Extracted records
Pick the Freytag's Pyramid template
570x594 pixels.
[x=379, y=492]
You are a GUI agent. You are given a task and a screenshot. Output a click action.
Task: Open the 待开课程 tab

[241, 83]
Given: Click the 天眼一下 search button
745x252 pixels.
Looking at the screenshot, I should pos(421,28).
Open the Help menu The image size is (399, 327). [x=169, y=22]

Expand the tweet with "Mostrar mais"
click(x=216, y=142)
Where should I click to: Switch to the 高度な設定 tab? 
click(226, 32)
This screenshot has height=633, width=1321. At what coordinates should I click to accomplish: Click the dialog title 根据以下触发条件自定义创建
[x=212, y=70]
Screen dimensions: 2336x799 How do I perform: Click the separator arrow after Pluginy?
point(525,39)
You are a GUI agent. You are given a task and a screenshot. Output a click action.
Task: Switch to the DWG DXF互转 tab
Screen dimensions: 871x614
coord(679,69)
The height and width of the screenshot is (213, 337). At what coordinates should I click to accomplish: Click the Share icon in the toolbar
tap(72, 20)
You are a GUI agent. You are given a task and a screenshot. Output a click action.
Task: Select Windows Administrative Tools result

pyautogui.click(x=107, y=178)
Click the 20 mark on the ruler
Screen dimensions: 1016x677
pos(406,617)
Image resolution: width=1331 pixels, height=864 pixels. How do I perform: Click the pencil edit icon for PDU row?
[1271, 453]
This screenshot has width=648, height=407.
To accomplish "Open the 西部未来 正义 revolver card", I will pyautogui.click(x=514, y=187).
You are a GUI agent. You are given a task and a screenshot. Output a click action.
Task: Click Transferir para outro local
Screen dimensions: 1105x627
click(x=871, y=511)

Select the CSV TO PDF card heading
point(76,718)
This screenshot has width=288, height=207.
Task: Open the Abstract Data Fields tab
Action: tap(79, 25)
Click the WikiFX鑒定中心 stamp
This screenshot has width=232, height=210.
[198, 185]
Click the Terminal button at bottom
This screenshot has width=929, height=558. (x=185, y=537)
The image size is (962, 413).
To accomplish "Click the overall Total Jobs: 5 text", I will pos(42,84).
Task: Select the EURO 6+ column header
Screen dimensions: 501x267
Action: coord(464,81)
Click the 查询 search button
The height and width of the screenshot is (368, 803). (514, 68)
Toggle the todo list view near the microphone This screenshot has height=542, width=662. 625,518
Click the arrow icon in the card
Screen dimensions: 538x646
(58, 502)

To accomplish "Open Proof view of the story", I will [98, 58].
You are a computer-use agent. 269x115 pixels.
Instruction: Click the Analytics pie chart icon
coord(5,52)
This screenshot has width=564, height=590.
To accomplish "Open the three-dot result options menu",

- [What you need to do]: Copy the records above exactly as written.

- [Solution below]:
Pick the Freytag's Pyramid template
570x594 pixels.
[x=379, y=492]
You are a GUI agent. You are given a task and a screenshot. Output a click action.
Task: Open the 待开课程 tab

[241, 83]
Given: Click the 天眼一下 search button
745x252 pixels.
Looking at the screenshot, I should pos(421,28).
Open the Help menu The image size is (399, 327). [x=169, y=22]

Expand the tweet with "Mostrar mais"
click(x=216, y=142)
Where should I click to: Switch to the 高度な設定 tab? 
click(226, 32)
This screenshot has height=633, width=1321. At what coordinates should I click to accomplish: Click the dialog title 根据以下触发条件自定义创建
[x=212, y=70]
Screen dimensions: 2336x799 How do I perform: Click the separator arrow after Pluginy?
point(525,39)
You are a GUI agent. You are given a task and a screenshot. Output a click action.
Task: Switch to the DWG DXF互转 tab
Screen dimensions: 871x614
coord(679,69)
The height and width of the screenshot is (213, 337). At what coordinates should I click to accomplish: Click the Share icon in the toolbar
tap(72, 20)
You are a GUI agent. You are given a task and a screenshot. Output a click action.
Task: Select Windows Administrative Tools result

pyautogui.click(x=107, y=178)
Click the 20 mark on the ruler
Screen dimensions: 1016x677
pos(406,617)
Image resolution: width=1331 pixels, height=864 pixels. How do I perform: Click the pencil edit icon for PDU row?
[1271, 453]
This screenshot has width=648, height=407.
To accomplish "Open the 西部未来 正义 revolver card", I will pyautogui.click(x=514, y=187).
You are a GUI agent. You are given a task and a screenshot. Output a click action.
Task: Click Transferir para outro local
Screen dimensions: 1105x627
click(x=871, y=511)

Select the CSV TO PDF card heading
point(76,718)
This screenshot has width=288, height=207.
Task: Open the Abstract Data Fields tab
Action: tap(79, 25)
Click the WikiFX鑒定中心 stamp
This screenshot has width=232, height=210.
[198, 185]
Click the Terminal button at bottom
This screenshot has width=929, height=558. (x=185, y=537)
The image size is (962, 413).
To accomplish "Click the overall Total Jobs: 5 text", I will pos(42,84).
Task: Select the EURO 6+ column header
Screen dimensions: 501x267
Action: coord(464,81)
Click the 查询 search button
The height and width of the screenshot is (368, 803). (514, 68)
Toggle the todo list view near the microphone This screenshot has height=542, width=662. 625,518
Click the arrow icon in the card
Screen dimensions: 538x646
(58, 502)

To accomplish "Open Proof view of the story", I will [98, 58].
You are a computer-use agent. 269x115 pixels.
Instruction: Click the Analytics pie chart icon
coord(5,52)
This screenshot has width=564, height=590.
To accomplish "Open the three-dot result options menu",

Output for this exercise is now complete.